Sunday, October 20, 2013

Bricks

Rolling around awake last night ... each hour asleep felt like 4 hours ... so that made the night go by even slower every time I woke up and saw that only an hour had passed and I still had to make it through the next 5 hours.

And the dream I had didn't help. It continued through each segment of sleep I had. And each time I woke up relieved to think the dream was finally over and I could erase the bothersome feelings ... nope ... it continued right where it stopped.


So I'm in a mood. The kind of mood that makes you wish it'd just rain ... cold, sad rain on a cold, sad night. Not a pouring rain. A constant almost mist-like rain that carries a feeling of melancholy with it. The kind that exasperates you because it's not just sprinkling ... and it's not pouring either to satisfy the beast inside waiting to be unleashed into the wild emotions. 


Walls.


Walls are so frustrating. I effing hate walls. 

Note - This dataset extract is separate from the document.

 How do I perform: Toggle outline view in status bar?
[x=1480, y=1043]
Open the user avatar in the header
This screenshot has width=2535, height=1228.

But I'm pretty good at building them. Aren't we all? 


At the end of an argument, when you've hit a fork in the blame game, the conclusion is that you're selfish. That's.just.awesome. Another brick on the wall.


When you can't find the right words to say  ... or enough confidence to say what you feel ... or are afraid you'll be misunderstood through the jumbled thoughts that make sense to you but never had to others ... you surrender yourself to the always-growing confirmation that no one "gets" you. Another brick on the wall. 

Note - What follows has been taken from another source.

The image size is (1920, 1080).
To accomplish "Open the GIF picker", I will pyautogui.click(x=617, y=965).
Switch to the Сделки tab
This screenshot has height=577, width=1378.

Then there are the times when you're feeling too sensitive not to offend others when all they needed was your honesty. Your brutal honesty. The kind that momentarily infringes on their cockiness and angers them ... because they thought they were better than that ... then after some reflection - if your relationship is based on truth and honesty - the anger subsides into a soothing realization that your words aren't to tear down but to bring awareness and build up and make better. Transform them into the better version of themselves 5 minutes ago. 

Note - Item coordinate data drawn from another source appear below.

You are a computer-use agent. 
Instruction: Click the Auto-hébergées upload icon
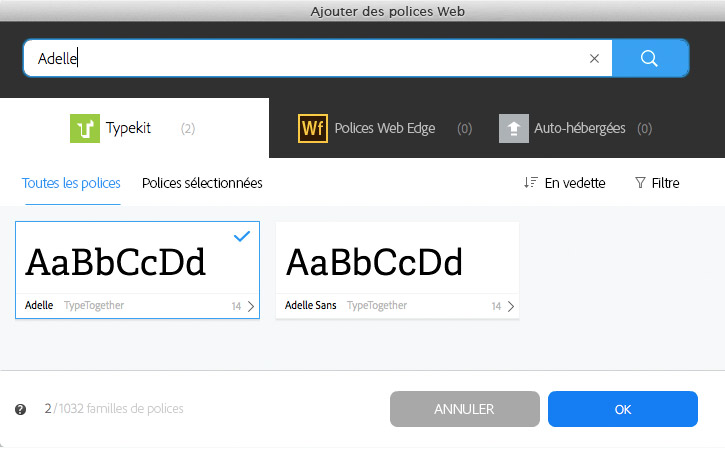click(514, 128)
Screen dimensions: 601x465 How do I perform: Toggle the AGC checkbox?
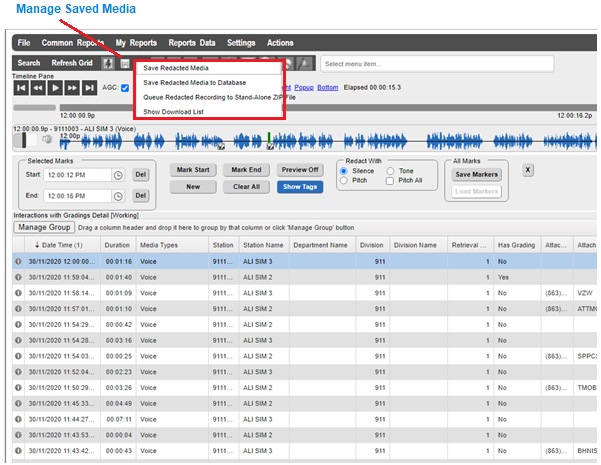(x=125, y=88)
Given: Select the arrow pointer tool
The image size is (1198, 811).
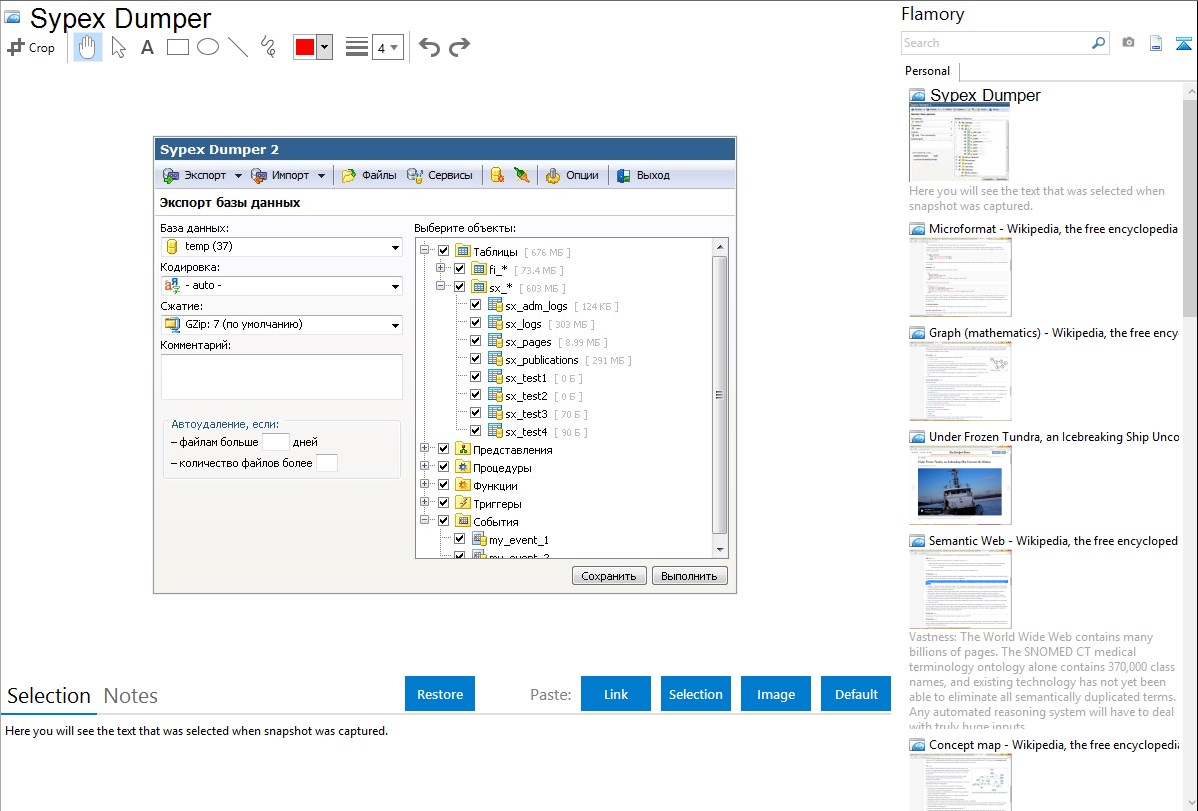Looking at the screenshot, I should click(119, 47).
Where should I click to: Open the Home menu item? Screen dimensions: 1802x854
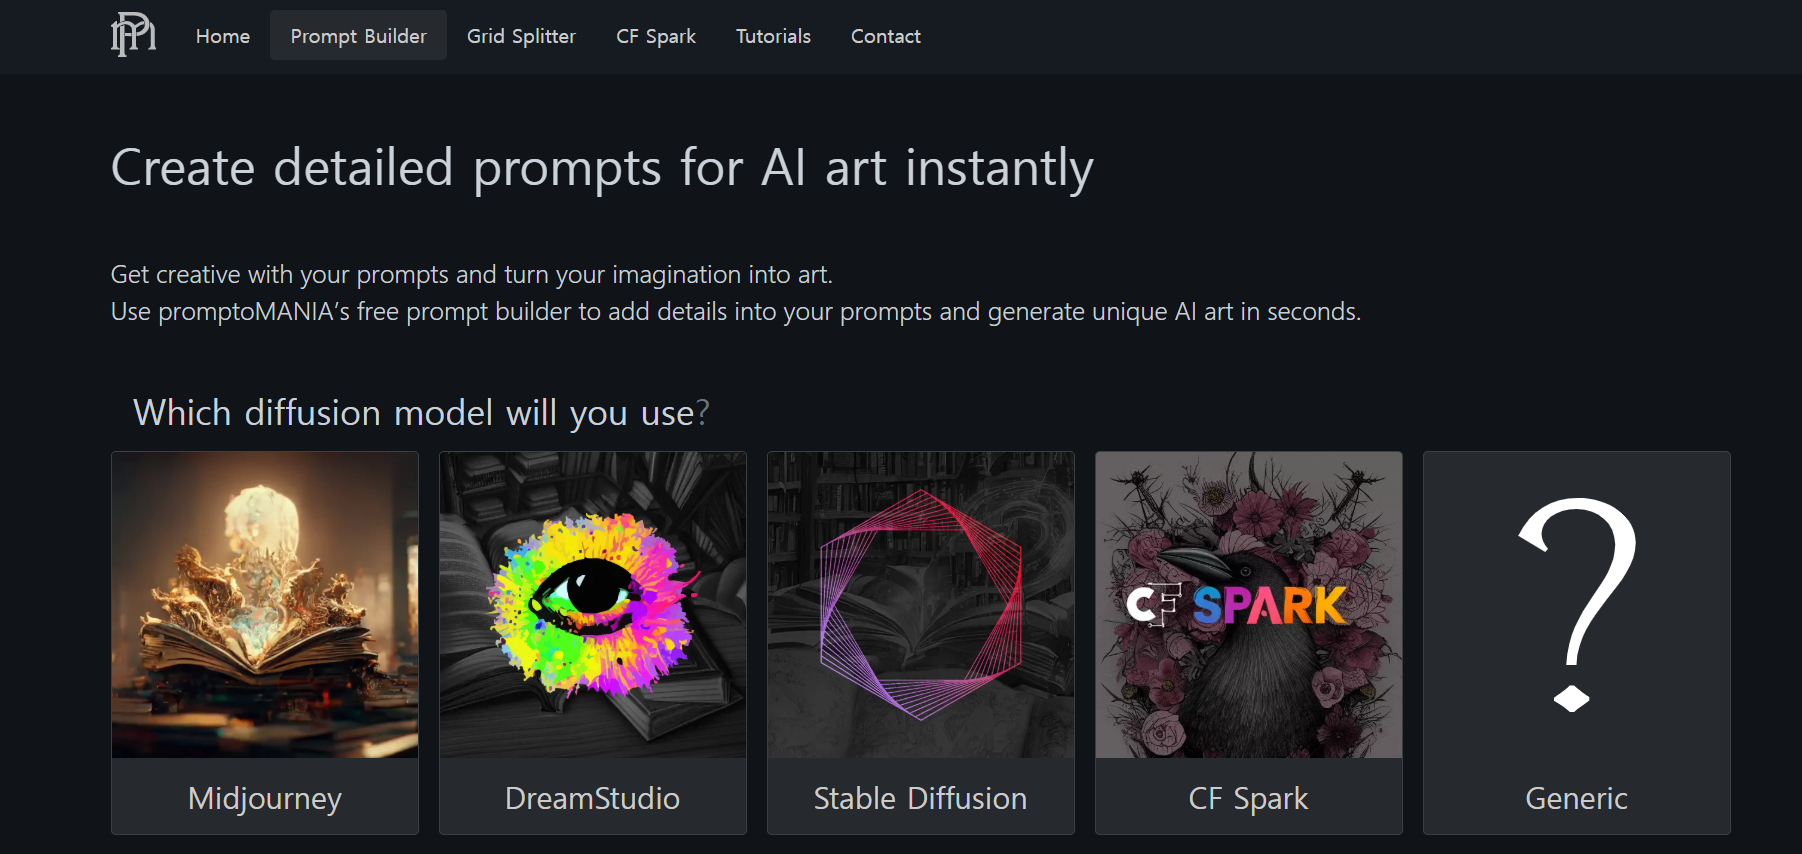coord(223,36)
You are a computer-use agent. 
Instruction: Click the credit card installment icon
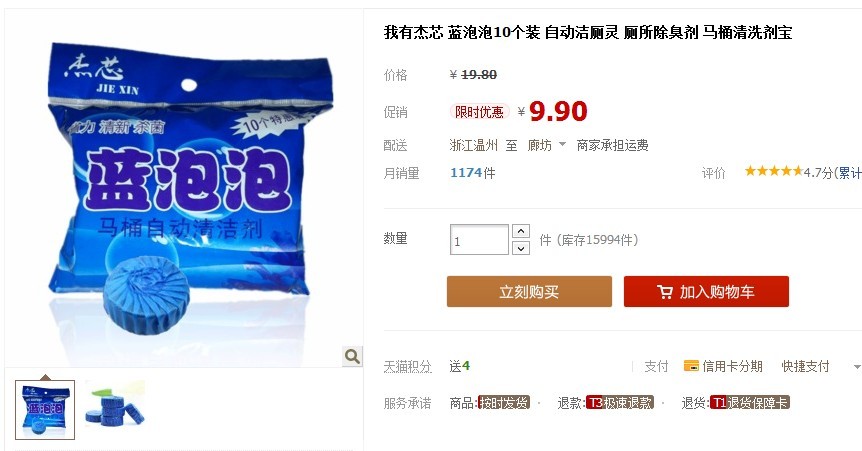point(691,366)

But when things don't turn out that way and they turn you away instead, another brick on the wall.


And touching. A touch that goes beyond a passing gesture ... that comes with it the kind of warmth that allows the other person's soul to penetrate your tough exterior to calm you through a hug. Hand holding. An arm around your shoulders. A beautiful touch ... like that of a child holding on to her parent's finger that speaks of guidance. Trust. Protection. Love. A transfusion of love from one to the other. 

But when touch is empty - or lacking altogether - another brick on the wall.


So many bricks, until we're standing inside a tower of our own making ... feeling scared, yet strong and protected inside ... looking out at the world, taunting almost to no one who really cares, convinced that our walls are tough ... and unbreakable.


And there we are. So many of us ... building walls ... hiding behind walls ... peering through tower windows just long enough - far enough - to see faces come and go, while life inside gets colder in its separation and loneliness.


So I'm in a mood tonight. I've been in my tower all day, pushing against the world ... digging around for another brick to add to the wall. Sinking into emotional songs that make me feel the same frustrating yet satisfyingly good sadness that rain does.


All because of some stupid dream that should have broken my heart but didn't - and only awakened my instincts to protect myself even more. But really ... I wish I was strong enough to tear my walls down.